是时候给她施加压力了。不能再这么平铺直叙地推进下去,所有类别的艺术作品都需要节奏感或者旋律美,不是吗?我突然把声音放大了一百分贝,并把音调抬高了八度:
“你他妈的给我去死!你他妈的比婊子还贱!你他妈的最好给我滚蛋!能滚多远就他妈的给我滚多远!”
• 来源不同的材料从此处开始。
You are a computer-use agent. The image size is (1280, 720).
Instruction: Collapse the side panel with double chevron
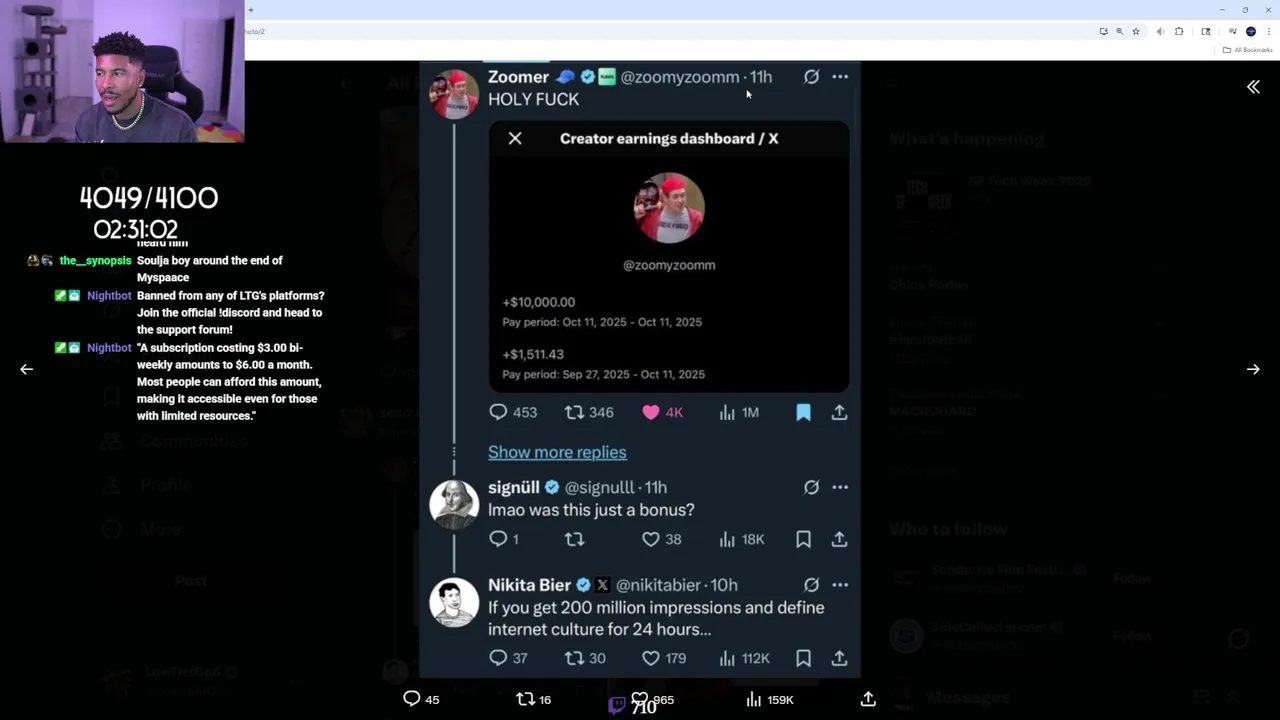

她显然猝不及防,电话里寂静了很长时间。我无从知道她是不是吓坏了,但我至少知道她惊讶万分。我估计,使她害怕的不仅仅是我的声音——我的声音的确像爆炸一样突然变换了音量和语速,并且以四个“他妈的”构成了气势恢宏的排比——这些还不很重要,重要的是,她已经习惯了我温文尔雅、幽默风趣的长者形象,现在我居然摇身一变,变成了一个完全陌生的人渣。
她没有说话。这种静默持续了足足有十秒以上,甚至更长的时间。那时我的确也很激动。我必须真正地激动起来,否则就无法将更饱满的愤怒情绪感染给对方。那段时间很漫长,它已经变成了“子弹时间”,而不再是客观的物理时间。
她还是没有说话。这时我的声音又恢复了正常的节奏与音量:“宝贝儿,刚才叔叔有些激动,我并不常常发火的……”
又是一阵沉默。我相信她并没有被吓死,因为还能听到她的呼吸声。乐观地估计,这一次温柔的叔叔形象又会令她猝不及防。这突然的温柔,一定使我变成了《沉默的羔羊》里的汉尼拔。我相信这一次更具有震憾效果。
电话挂死了,我的手机里响起“嘟嘟嘟”的空号音。 。。
第三章 我们就这样一直听音乐,听唰唰的雨声(6)
在最冷的那种天气里踢上一场球,真是令人神往。呵气成冰,然后你一脚射门,球进了,你摸摸头发,汗水都结成了冰碴儿,这种感觉让人舒服。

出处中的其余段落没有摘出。